#### [Texto do exercício]
------------------------------------------------

Fomento ao desenvolvimento tecnológico do setor aeroespacial

Entrevista publicada pela Revista Tecnologia & Defesa - Ano 39 - Nº 167 - Setembro de 2022

A indústria aeroespacial brasileira vive um momento decisivo com relação ao seu futuro. O presidente da Associação das Indústrias Aeroespaciais do Brasil (AIAB), Julio Shidara, conversou com Tecnologia & Defesa para expor os desafios enfrentados pelo segmento.
“Em setores de elevado conteúdo tecnológico como o aeroespacial, a inovação intensa e contínua é o combustível que proporcionará alcançar patamares cada vez mais elevados de competitividade em escala global, sem o qual existe um sério risco de sucumbência da indústria nacional no longo prazo” declarou Shidara.
Uma das propostas apresentadas pela indústria aos presidenciáveis nas eleições de 2022, no evento promovido pela Confederação Nacional da Indústria (CNI), em Brasília (DF), no dia 29 de junho, sob o título Inovação – Motor do Crescimento, destaca as razões pelas quais o País deve passar a priorizar investimentos para fomentar a inovação tecnológica.
Na entrevista o presidente da AIAB traçou um panorama desse estratégico setor, no Brasil e no mundo.

Tecnologia & Defesa - O sr. está entre aqueles que acreditam que o Programa Espacial Brasileiro está vivendo uma fase de renascimento? Caso positivo, pode mencionar alguns exemplos?
Julio Shidara - Sou um dos que manifestam a convicção de que estamos vivendo momentos que representarão um divisor de águas na história do PEB (Programa Espacial Brasileiro). A recente aprovação da Lei Complementar 177/2021, que impede o contingenciamento de recursos do Fundo Nacional de Desenvolvimento Científico e Tecnológico (FNDCT), cria uma verdadeira janela de oportunidades em prol do desenvolvimento científico e tecnológico no Brasil, e não apenas para o setor aeroespacial. Serão mais de R$ 10 bilhões/ano, entre recursos reembolsáveis e não reembolsáveis, para fomentar a inovação tecnológica no Brasil, com previsibilidade e que, em última análise, promoverão o desenvolvimento socioeconômico no país. Nesse cenário, o Conselho Diretor do FNDCT, com visão clara de futuro e muita coragem, aprovou, em março deste ano, cartas-propostas de subvenção econômica para a indústria brasileira, para desenvolvimento de um satélite ótico de pequeno porte e de um lançador de nanossatélites, rompendo o paradigma da pulverização de recursos de fomento à inovação tecnológica no setor espacial. O edital do satélite, no valor de R$ 220 milhões, foi publicado no dia 29/06/22 pela FINEP, e o edital do lançador foi divulgado em agosto. A indústria espacial brasileira terá a chance de ouro para demonstrar sua capacidade em desenvolver e entregar resultados à sociedade brasileira que atendam às suas necessidades.

------------------------------------------------

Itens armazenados
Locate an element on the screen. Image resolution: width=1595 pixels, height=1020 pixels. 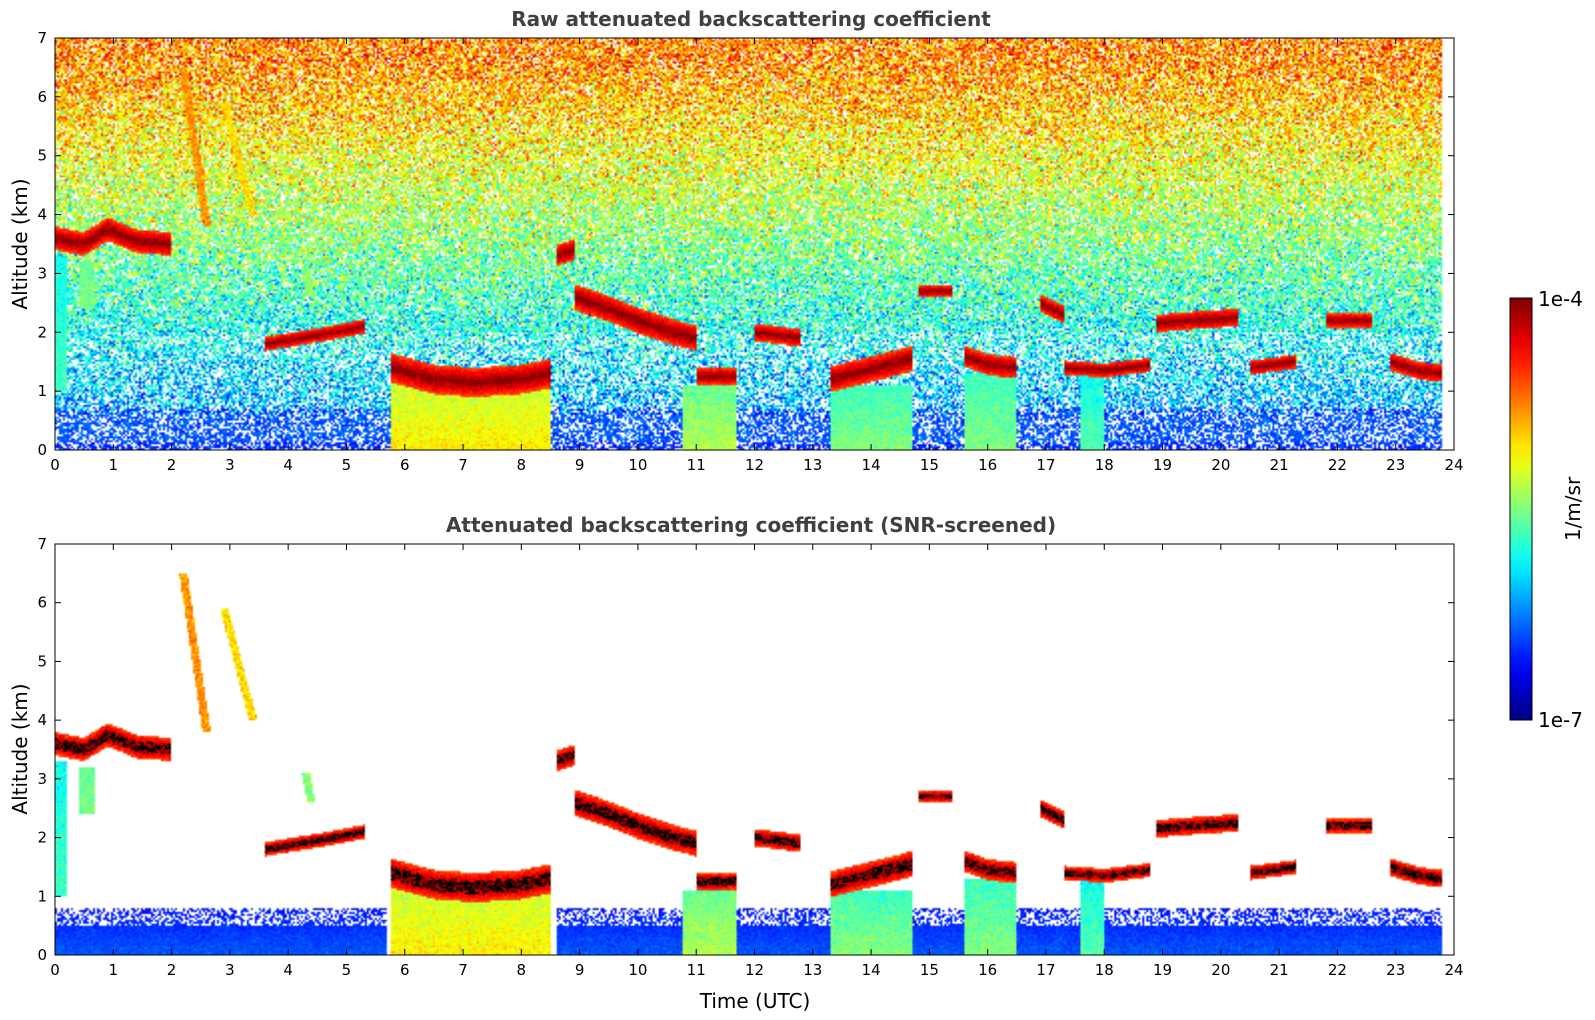
y-axis-label-screened: Altitude (km) is located at coordinates (20, 748). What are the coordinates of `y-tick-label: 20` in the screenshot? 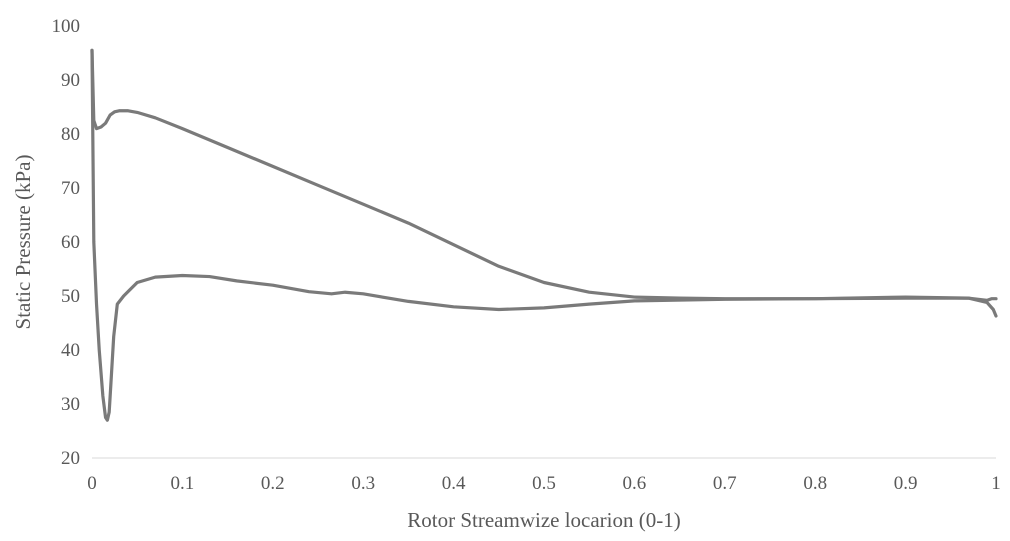 It's located at (70, 458).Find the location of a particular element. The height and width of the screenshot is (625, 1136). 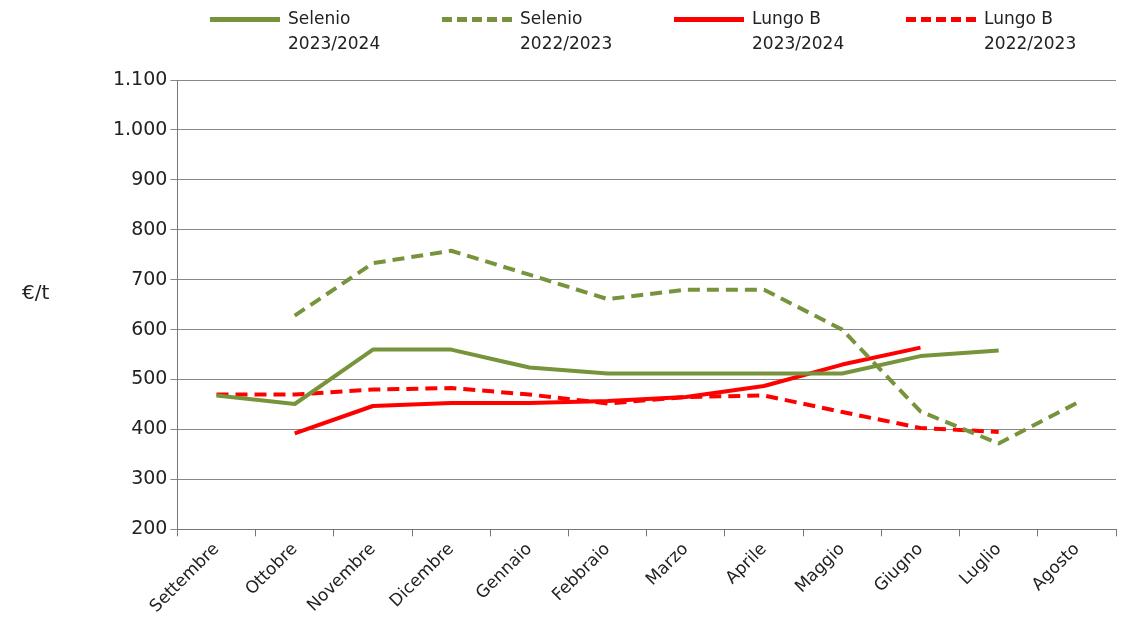

y-tick-label: 800 is located at coordinates (150, 228).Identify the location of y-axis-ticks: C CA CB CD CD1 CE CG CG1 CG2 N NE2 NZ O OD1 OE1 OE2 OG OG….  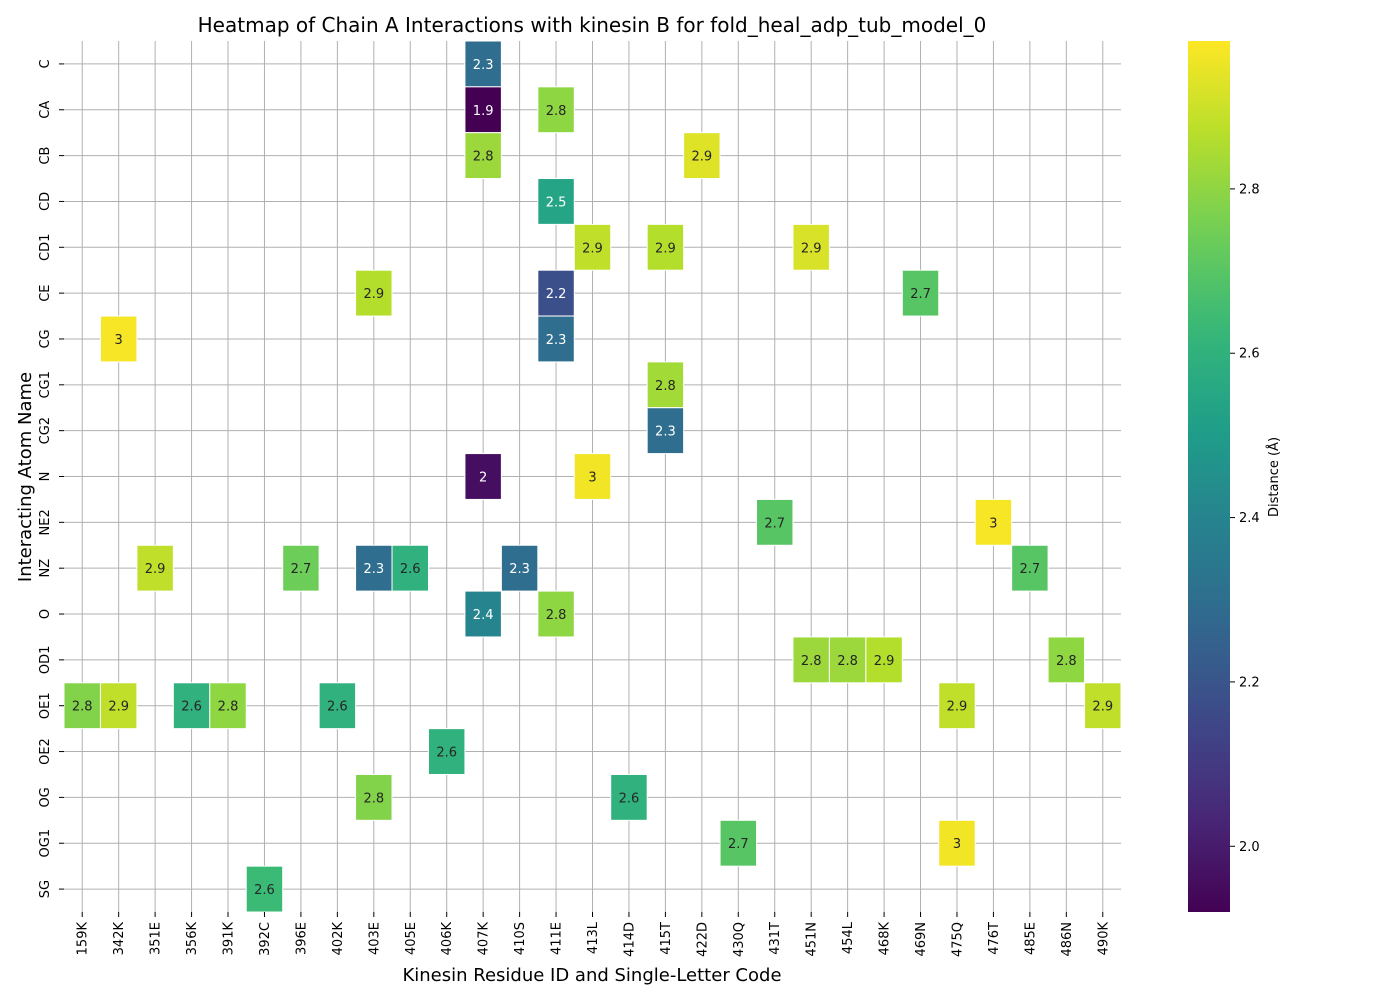
(51, 478).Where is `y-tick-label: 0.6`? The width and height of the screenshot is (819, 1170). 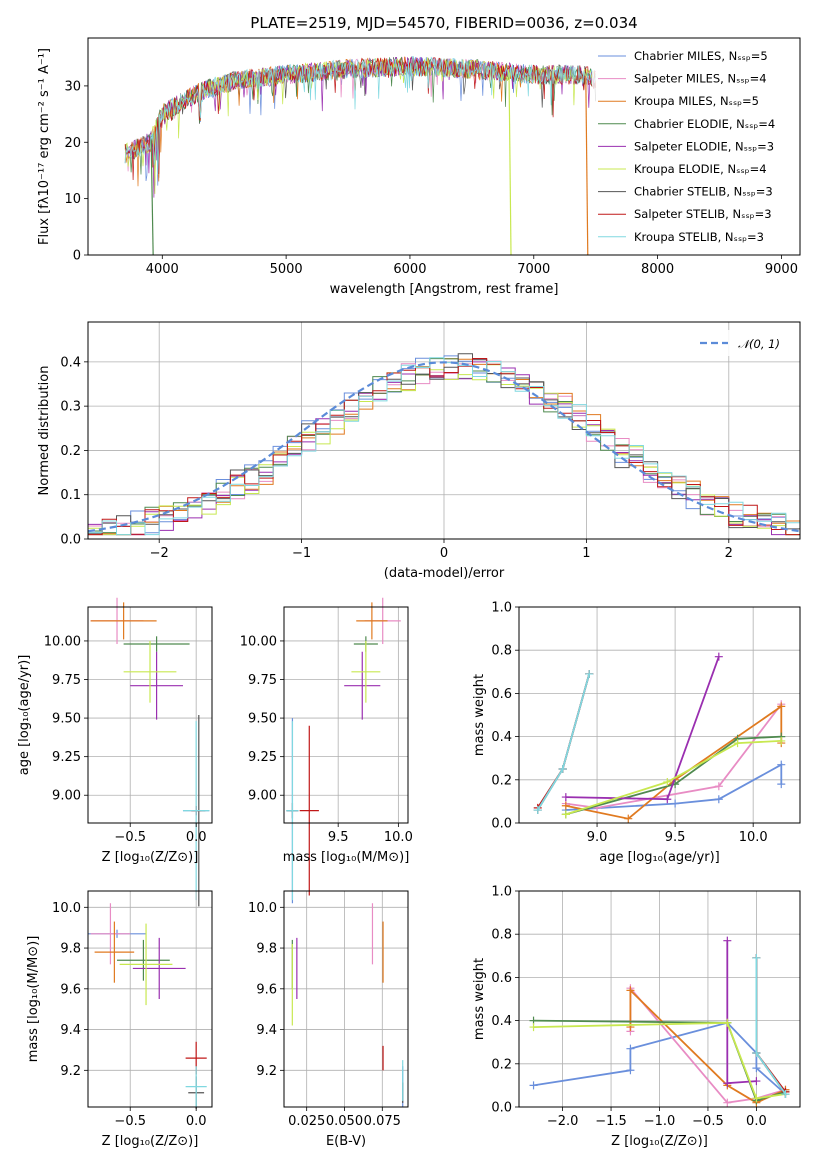 y-tick-label: 0.6 is located at coordinates (502, 694).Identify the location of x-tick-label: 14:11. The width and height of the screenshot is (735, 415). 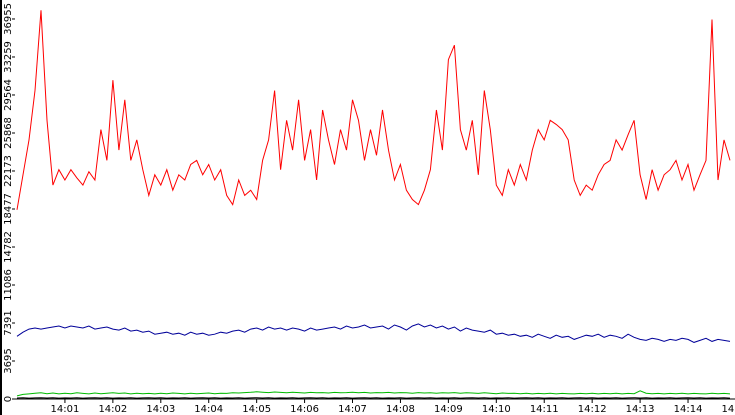
(544, 410).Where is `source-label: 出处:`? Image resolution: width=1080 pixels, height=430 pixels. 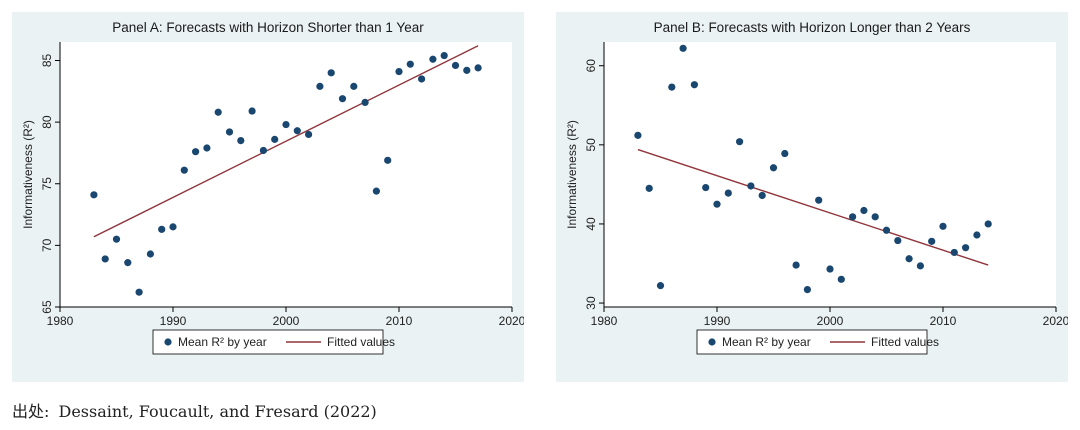
source-label: 出处: is located at coordinates (31, 412).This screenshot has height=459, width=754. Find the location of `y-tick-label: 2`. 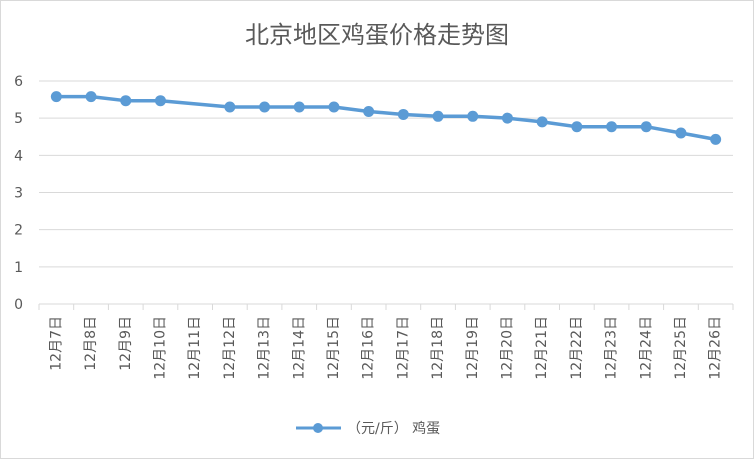

y-tick-label: 2 is located at coordinates (18, 231).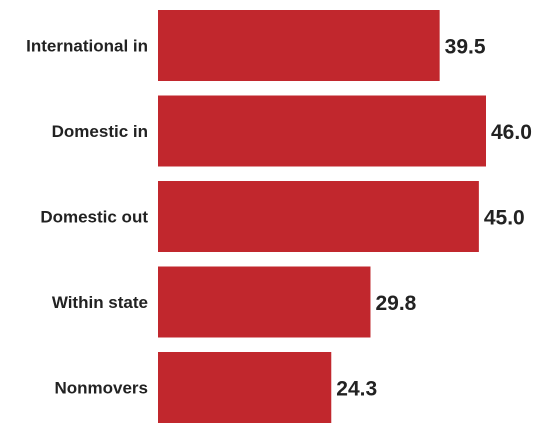  What do you see at coordinates (94, 218) in the screenshot?
I see `category-label-2: Domestic out` at bounding box center [94, 218].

------------------------------------------------

#### [Problemas e tarefas]
• a. De acordo com a entrevista sobre o setor aeroespacial, qual é o valor do edital do satélite que a FINEP publicou?
• b. Repita o trecho da entrevista sobre o setor aeroespacial que começa nas palavras "Entrevista publicada pela" e vai até o fim das palavras "enfrentados pelo segmento.".
• c. Escreva a continuação da entrevista sobre o setor aeroespacial a partir do ponto em que ela termina.

#### [Exercícios resolvidos]
• a. R$ 220 milhões.

• b.
Entrevista publicada pela Revista Tecnologia & Defesa - Ano 39 - Nº 167 - Setembro de 2022

A indústria aeroespacial brasileira vive um momento decisivo com relação ao seu futuro. O presidente da Associação das Indústrias Aeroespaciais do Brasil (AIAB), Julio Shidara, conversou com Tecnologia & Defesa para expor os desafios enfrentados pelo segmento.

• c.
T&D - O que é como atua a AIAB?
Shidara - A AIAB é a Associação das Indústrias Aeroespaciais do Brasil, entidade de classe nacional, fundada em 1993, que congrega e representa as empresas brasileiras do setor aeroespacial, promovendo e defendendo seus interesses e objetivos comuns, tanto no País quanto no exterior.

T&D - Como funciona o Comitê para o Desenvolvimento do Programa Espacial Brasileiro (CDPEB)?
Shidara - O CDPEB, originariamente criado em 2018, é o fórum para discutir questões fundamentais que afetam o desenvolvimento do PEB e para deliberar, em alto nível, ações destinadas a potencializar o setor espacial nacional. É composto por oito ministros de Estado e suas principais entregas até o momento foram, dentre outras, a proposta de governança para o setor espacial brasileiro, cuja implementação é aguardada com grande expectativa por todos, e o delineamento do projeto mobilizador para a indústria espacial brasileira, cuja célere implementação é de particular e grande interesse para as indústrias do setor, para minimizar os efeitos perversos para o futuro do PEB decorrentes da carência de novos projetos nos últimos anos que demandassem a participação da indústria nacional.

T&D - Quais são os principais desafios enfrentados pelo setor no momento?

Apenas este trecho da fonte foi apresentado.